Yes. RAWSHOT supports a browser GUI for single-shoot work and a REST API for larger production environments, so teams do not need to switch products when the workflow grows. That matters for brands moving from a creative pilot into repeatable catalog operations, because the same underlying engine, model logic, and pricing structure carry across both modes. You can standardise settings in the interface, validate quality on real products, and then extend the same production logic into batch-oriented pipelines tied to your internal systems.
For ecommerce operations, the advantage is continuity. There is no separate "enterprise edition" that changes the core product or hides scale features behind a different toolset, and there are no per-seat gates forcing awkward access decisions. RAWSHOT is also PLM-integration ready and provides a signed audit trail per image, which supports downstream traceability when assets move across merchandising, publishing, and compliance workflows. In practice, teams should use the GUI to lock standards and the API to repeat them at catalog scale.
Can a small team start in the UI and later scale to thousands of styled images?
Yes, and that continuity is one of the main operational strengths of RAWSHOT. A small team can begin by directing a handful of images in the browser, approving garment fidelity and visual style, and building an internal standard around those controls. When volume increases, the workflow does not need to be reinvented. The same engine supports larger runs through the REST API, which means scale comes from repeating a proven system rather than translating creative intent into a second, more technical product.
This matters because growth usually breaks image workflows before it breaks product demand.
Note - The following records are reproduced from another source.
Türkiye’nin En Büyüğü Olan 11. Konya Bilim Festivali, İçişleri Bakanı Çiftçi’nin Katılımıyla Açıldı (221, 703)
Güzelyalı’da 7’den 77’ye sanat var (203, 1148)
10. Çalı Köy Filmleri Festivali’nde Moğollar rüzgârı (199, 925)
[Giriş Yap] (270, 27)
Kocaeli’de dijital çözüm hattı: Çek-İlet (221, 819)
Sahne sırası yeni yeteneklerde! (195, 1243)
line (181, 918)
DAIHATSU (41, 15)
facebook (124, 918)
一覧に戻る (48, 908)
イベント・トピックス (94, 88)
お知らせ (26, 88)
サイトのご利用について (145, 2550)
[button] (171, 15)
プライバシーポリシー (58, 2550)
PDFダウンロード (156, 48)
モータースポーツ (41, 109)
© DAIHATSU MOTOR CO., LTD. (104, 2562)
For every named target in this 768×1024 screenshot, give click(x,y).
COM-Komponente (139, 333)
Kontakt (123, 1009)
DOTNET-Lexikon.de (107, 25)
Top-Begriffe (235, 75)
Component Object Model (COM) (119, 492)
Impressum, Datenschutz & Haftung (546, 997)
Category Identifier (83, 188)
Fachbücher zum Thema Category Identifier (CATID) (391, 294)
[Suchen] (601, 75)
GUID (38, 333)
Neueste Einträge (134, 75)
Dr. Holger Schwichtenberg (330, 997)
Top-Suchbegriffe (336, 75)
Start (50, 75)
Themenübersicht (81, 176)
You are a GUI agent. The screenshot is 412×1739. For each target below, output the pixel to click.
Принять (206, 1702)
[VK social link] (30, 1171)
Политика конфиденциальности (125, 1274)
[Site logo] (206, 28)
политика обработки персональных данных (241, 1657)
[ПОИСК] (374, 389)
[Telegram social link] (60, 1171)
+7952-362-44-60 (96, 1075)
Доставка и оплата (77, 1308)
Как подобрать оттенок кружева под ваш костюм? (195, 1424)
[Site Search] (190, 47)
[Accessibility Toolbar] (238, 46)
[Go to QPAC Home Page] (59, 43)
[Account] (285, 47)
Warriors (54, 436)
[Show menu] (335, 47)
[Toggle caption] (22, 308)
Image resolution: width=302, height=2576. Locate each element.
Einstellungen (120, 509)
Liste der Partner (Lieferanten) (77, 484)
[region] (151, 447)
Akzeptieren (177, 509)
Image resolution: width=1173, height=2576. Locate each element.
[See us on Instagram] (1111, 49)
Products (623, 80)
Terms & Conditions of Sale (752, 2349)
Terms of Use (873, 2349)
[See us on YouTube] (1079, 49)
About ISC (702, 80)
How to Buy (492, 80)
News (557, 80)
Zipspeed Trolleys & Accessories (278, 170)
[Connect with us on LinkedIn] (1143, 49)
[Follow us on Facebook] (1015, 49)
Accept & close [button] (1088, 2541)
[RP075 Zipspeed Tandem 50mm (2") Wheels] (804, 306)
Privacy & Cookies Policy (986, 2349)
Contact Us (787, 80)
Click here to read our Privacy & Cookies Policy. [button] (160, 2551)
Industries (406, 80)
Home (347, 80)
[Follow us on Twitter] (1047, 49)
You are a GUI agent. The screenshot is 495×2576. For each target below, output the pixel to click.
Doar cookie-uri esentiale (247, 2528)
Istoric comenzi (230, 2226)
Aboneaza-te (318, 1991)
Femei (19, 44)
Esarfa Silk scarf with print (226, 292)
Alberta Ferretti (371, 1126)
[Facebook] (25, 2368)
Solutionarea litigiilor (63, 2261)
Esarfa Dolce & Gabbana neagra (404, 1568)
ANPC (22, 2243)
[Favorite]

If every new operator interprets the visual brief differently, quality drifts, review cycles expand, and SKU throughput slows down. RAWSHOT keeps the rules visible: click-based controls, explicit output settings, clear token economics, permanent worldwide commercial rights, and provenance on every file. The practical takeaway is to build your style system early in the interface, then scale that exact system across teams, channels, and product ranges without changing the production logic.